5HTP is converted into serotonin (with adequate B6 - which is a whole other topic) and eventually into melatonin. This conversion to melatonin can take between 4-6 hours. This means taking 5HTP is the best way to support melatonin during the last 4 hours of sleep. Interestingly, 5HTP also blocks REM sleep. So while it is converting to serotonin it is suppressing REM AND promoting deep sleep, which is more abundant during the first four hours of sleep. This can easily be tracked via the WHOOP.

There is also an interesting correlation with exercise and 5HTP, or serotonin, more specifically. When you are working out, your body releases BCAAs which have a suppressing effect on 5HTP production. Upon finishing working out, the 5HTP will rise in the blood and signal the end of the workout. So essentially, exercising leads to a healthy balance and control of your 5HTP system and ultimately sleep.

Biohack: 5HTP is the supplement for you if you have problems staying asleep during the final 4 hours of sleep.

Glutamine. This is the most abundant amino acid in the body. It is the primary energy source for your gut cells and helps repair and improve gut health. It is the primary amino acid, behind the BCAAs, in muscle tissue. It also is a powerful booster and necessary amino acid for growth hormone production. The more you workout, the more glutamine you use and require. This is one of the main reasons a lot of athletes have digestive issues. When you burn out of glutamine, your gut suffers because you end up prioritizing the glutamine you have for your muscles.

The simplest way to help recover, boost growth hormone and increase your quantity of deep sleep is to add glutamine to your nighttime routine. 10-20 grams added to some water before bed does the trick. Depending on the amount of muscle mass you have and the degree of depletion, you may require more. This may seem like a large dose, and it is by conventional standards. I challenge you all to try and see how you feel.

SUMMARY

These are the simplest and the most effective ways to improve deep sleep. Of course, you may have to address other areas of sleep in addition to addressing the deep sleep components to completely maximize.

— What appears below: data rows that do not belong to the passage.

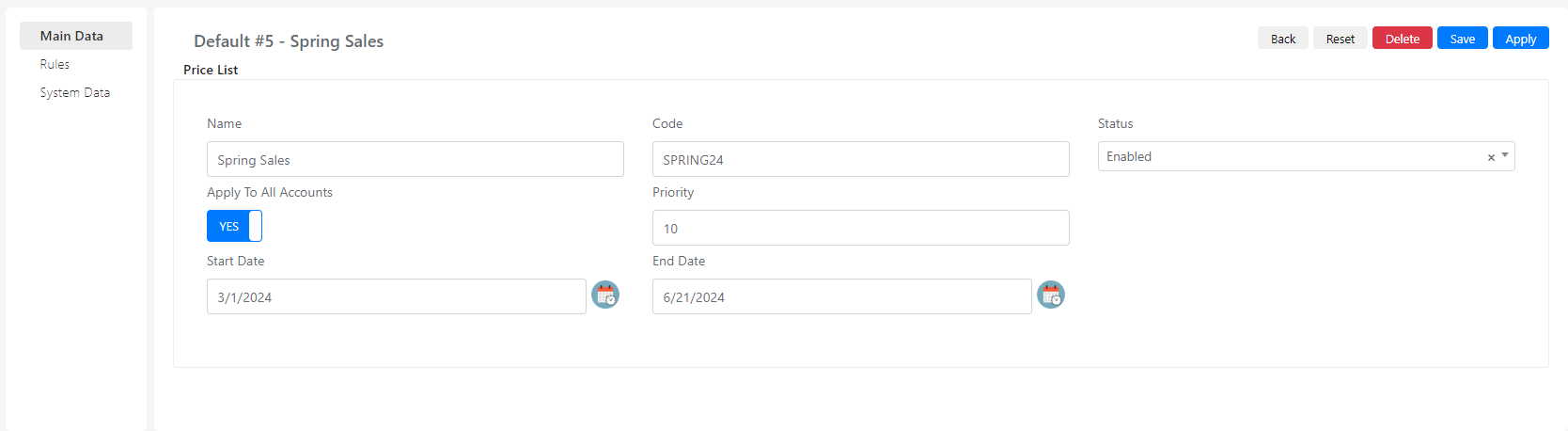Screen dimensions: 1568x431
Task: Save the price list
Action: pos(1463,39)
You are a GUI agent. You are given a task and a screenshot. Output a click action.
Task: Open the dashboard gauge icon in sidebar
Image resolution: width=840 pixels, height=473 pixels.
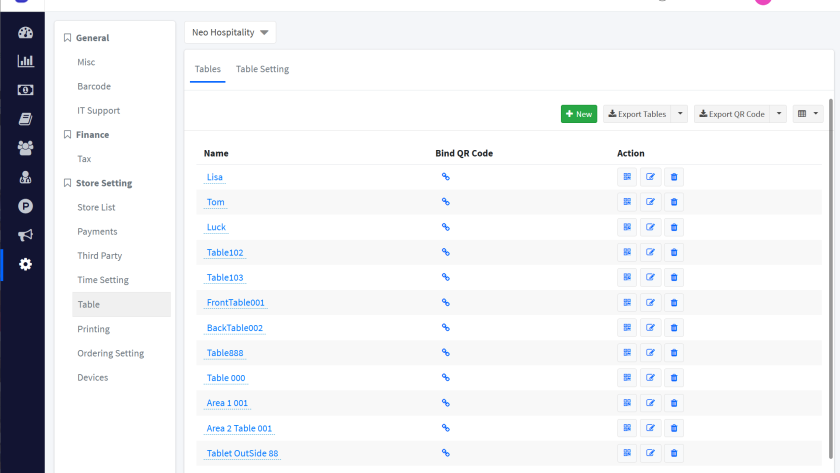coord(26,33)
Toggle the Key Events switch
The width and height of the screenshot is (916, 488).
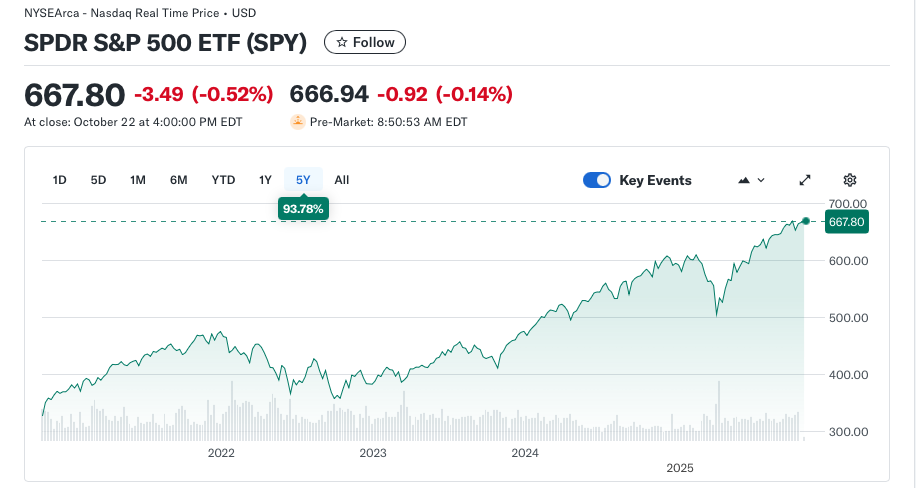tap(597, 180)
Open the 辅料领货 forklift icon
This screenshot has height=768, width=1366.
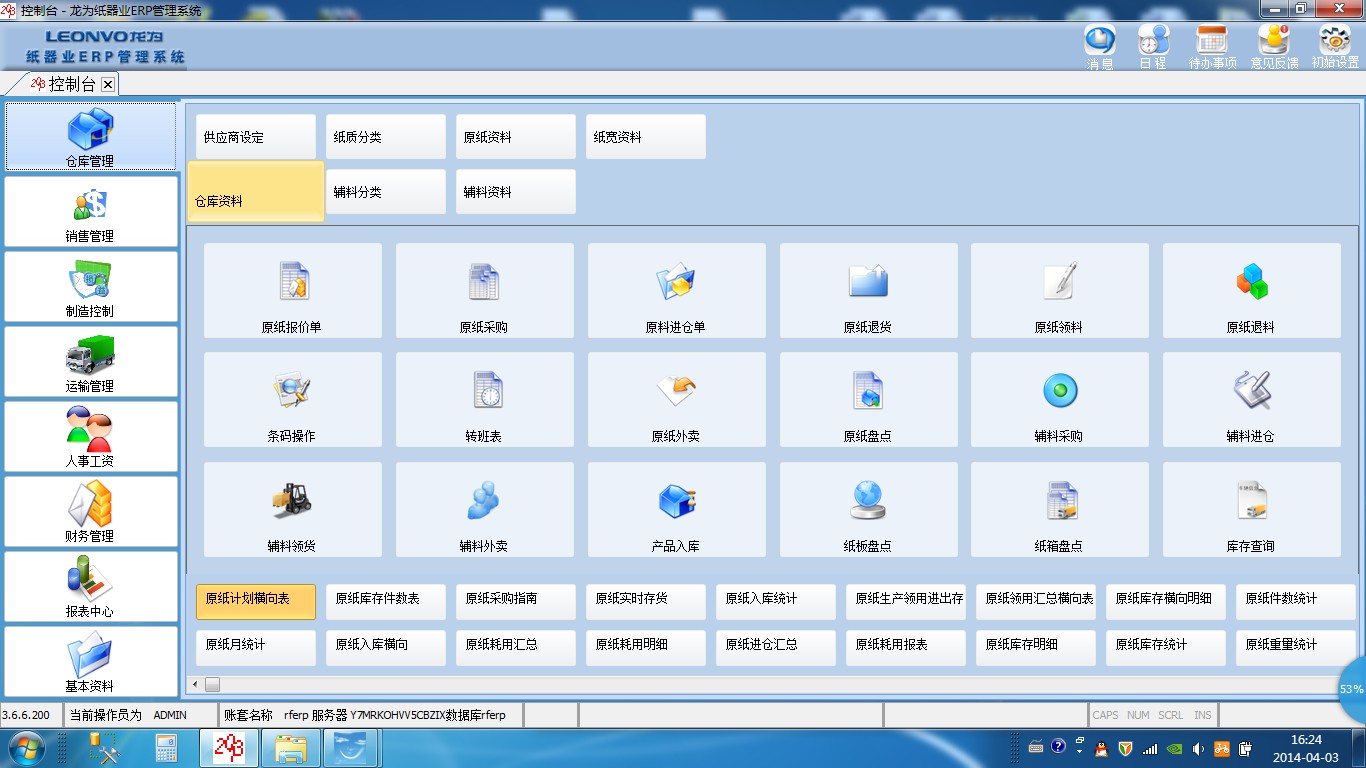pyautogui.click(x=292, y=502)
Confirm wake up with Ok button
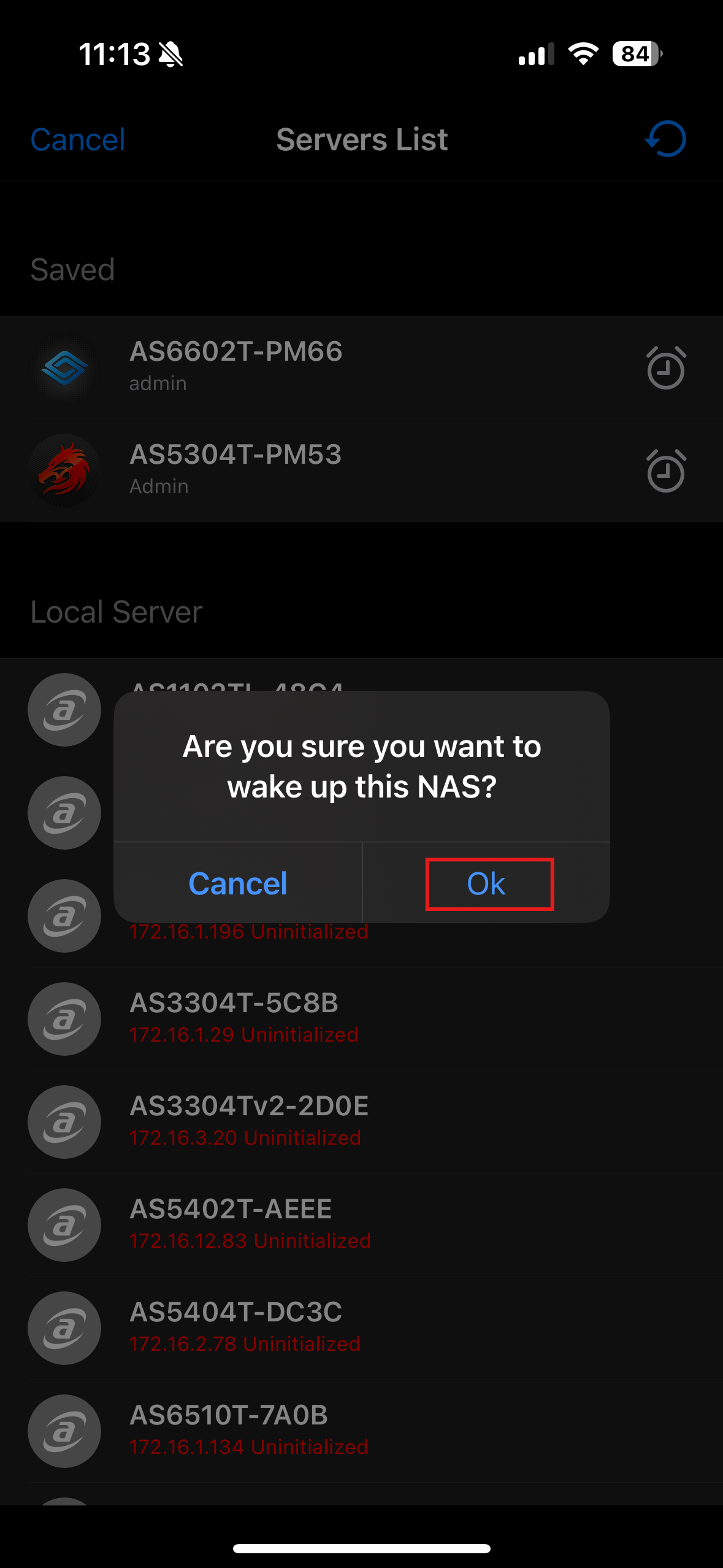723x1568 pixels. point(486,883)
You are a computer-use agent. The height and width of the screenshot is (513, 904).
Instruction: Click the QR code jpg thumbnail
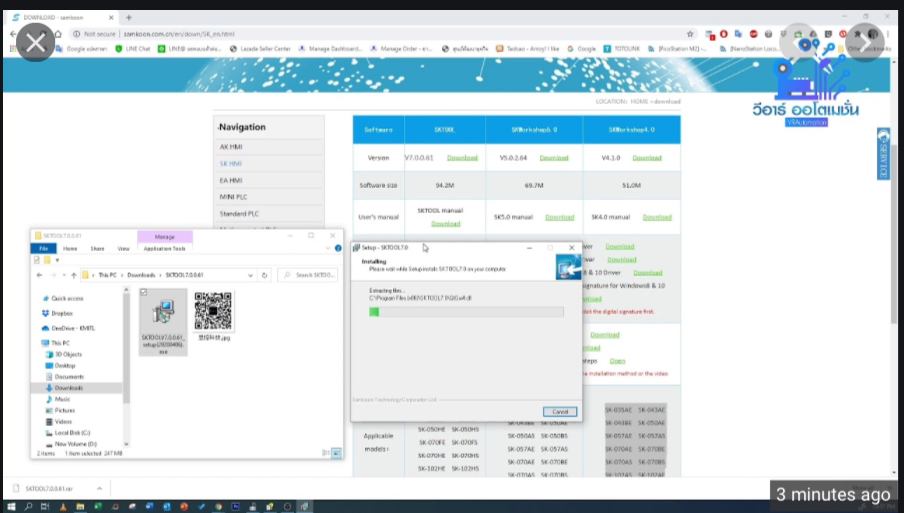tap(213, 312)
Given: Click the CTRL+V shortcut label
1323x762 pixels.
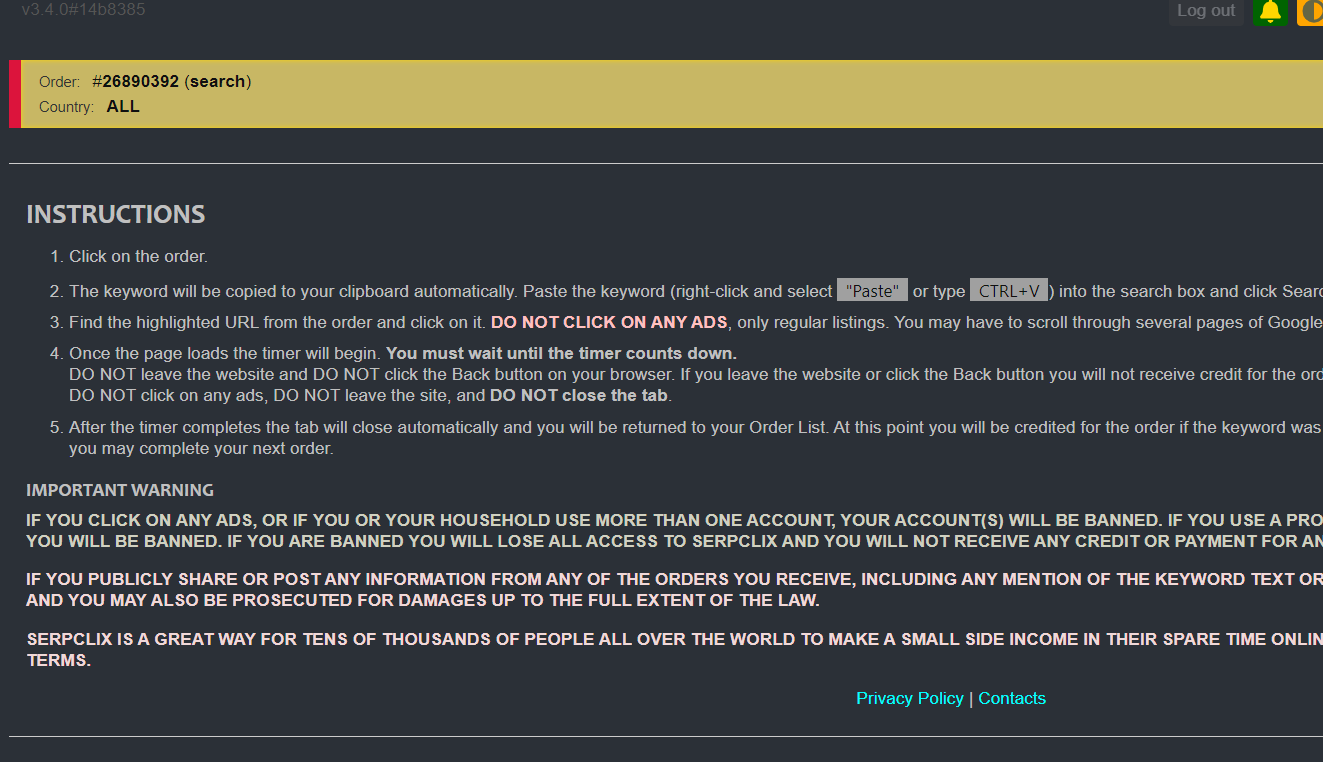Looking at the screenshot, I should pos(1008,291).
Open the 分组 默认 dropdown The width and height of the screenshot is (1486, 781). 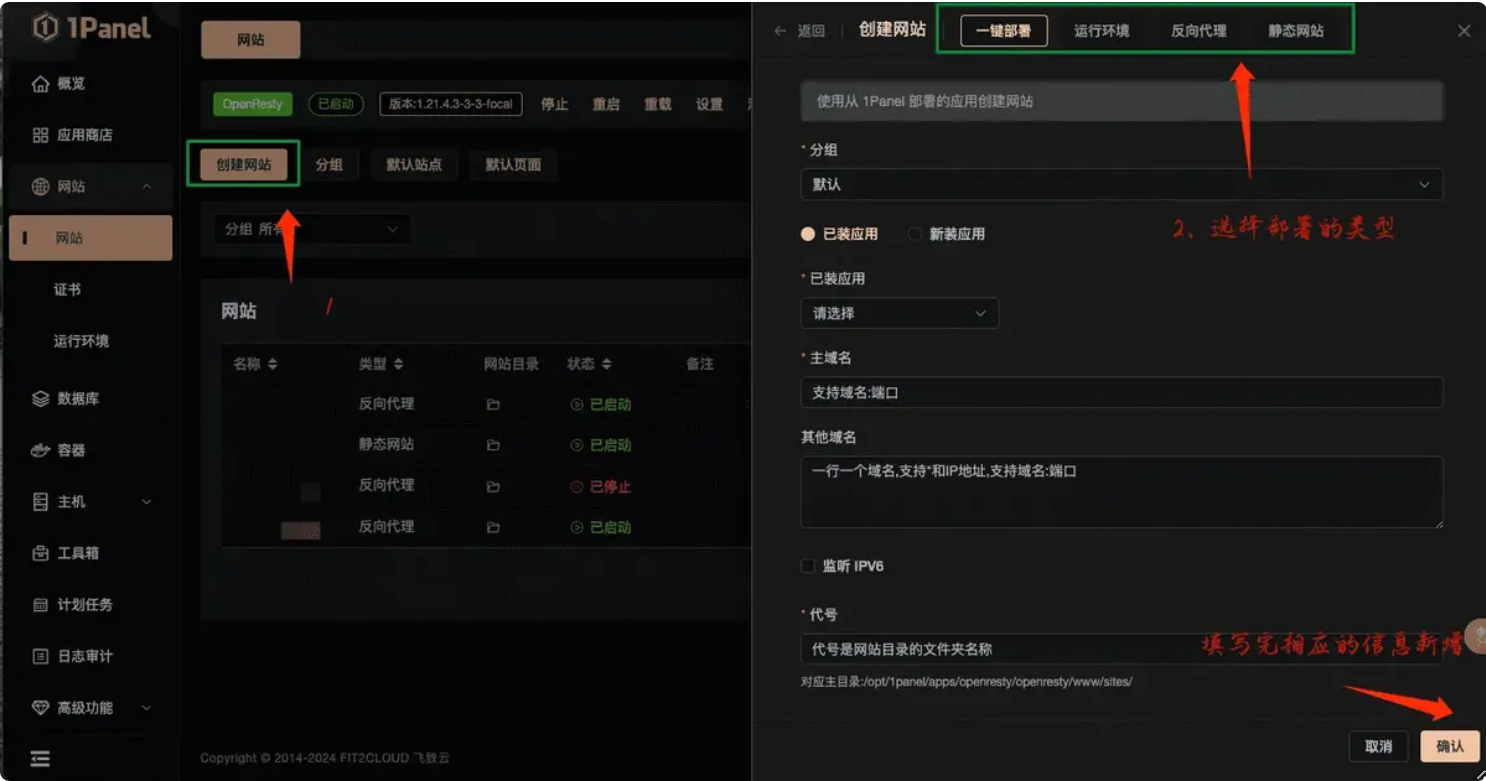click(x=1121, y=185)
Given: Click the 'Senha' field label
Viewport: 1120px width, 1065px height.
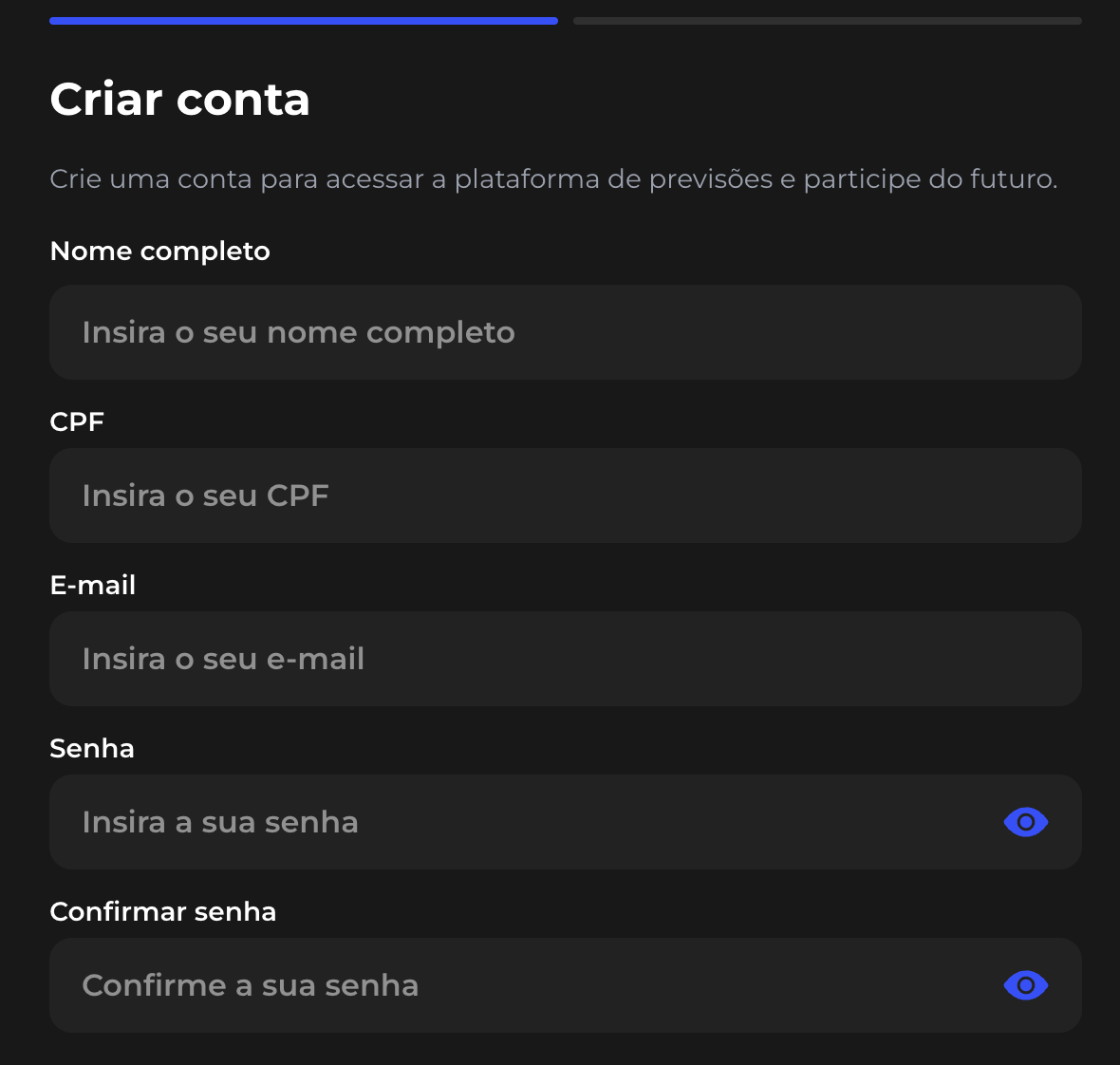Looking at the screenshot, I should click(x=92, y=749).
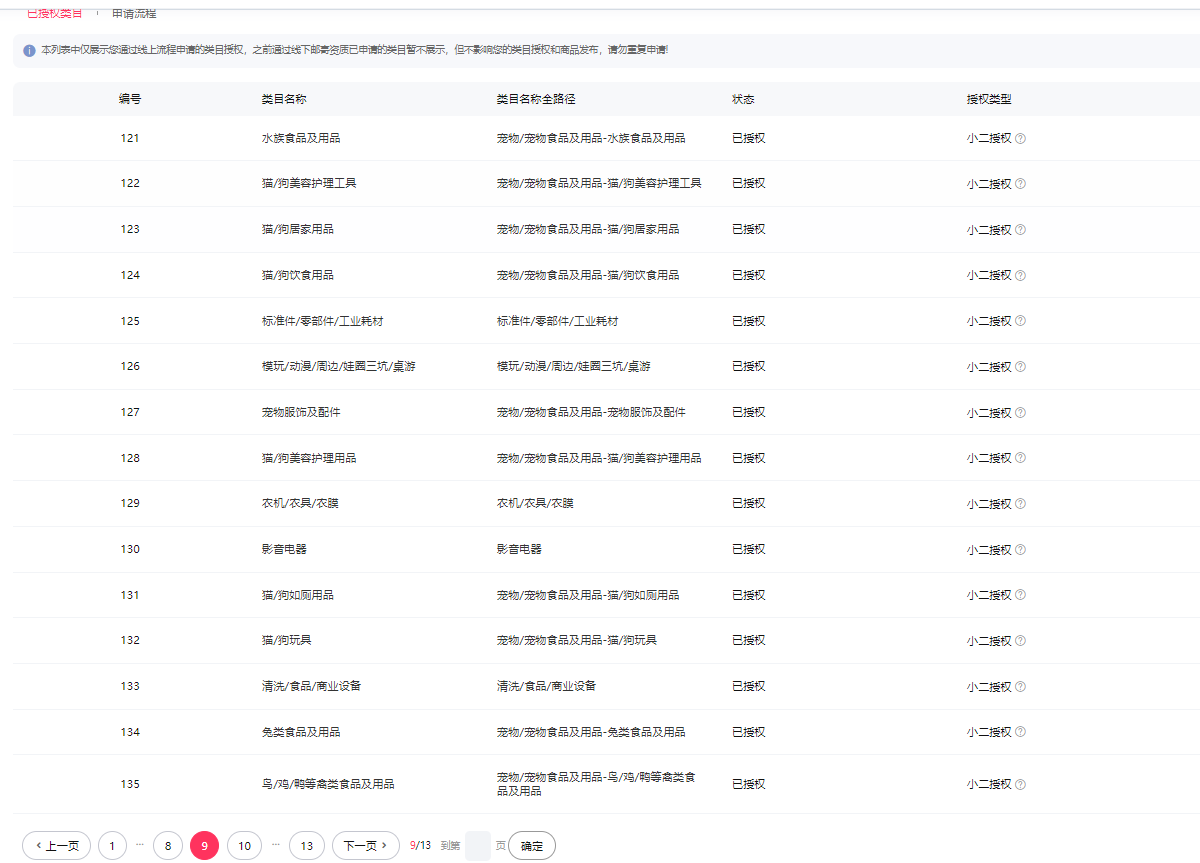Click question mark icon in row 135
Image resolution: width=1200 pixels, height=863 pixels.
click(1020, 785)
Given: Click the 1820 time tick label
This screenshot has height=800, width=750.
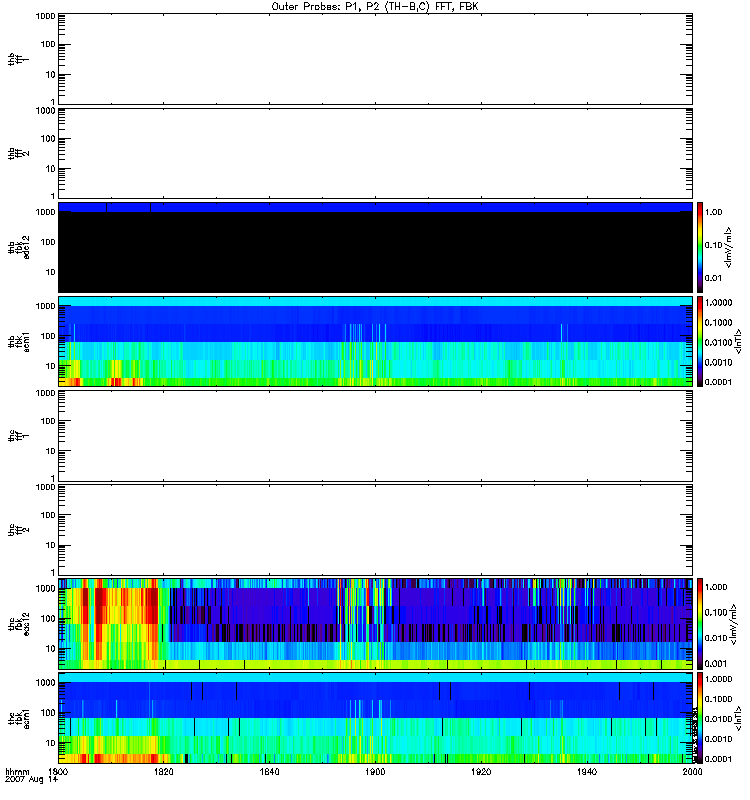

My hope is someday everyone has a sleep tracker and uses it with the knowledge of how to ‘own’ their health. This is especially important now with the fear of pandemics, the focus on testing, tracking and vaccines over improving health, decreasing obesity and/or comorbidities and supplementing immune nutrients to maximize the health of a population. I hope you all can maximize yourself, for you are the only one in control of your own health.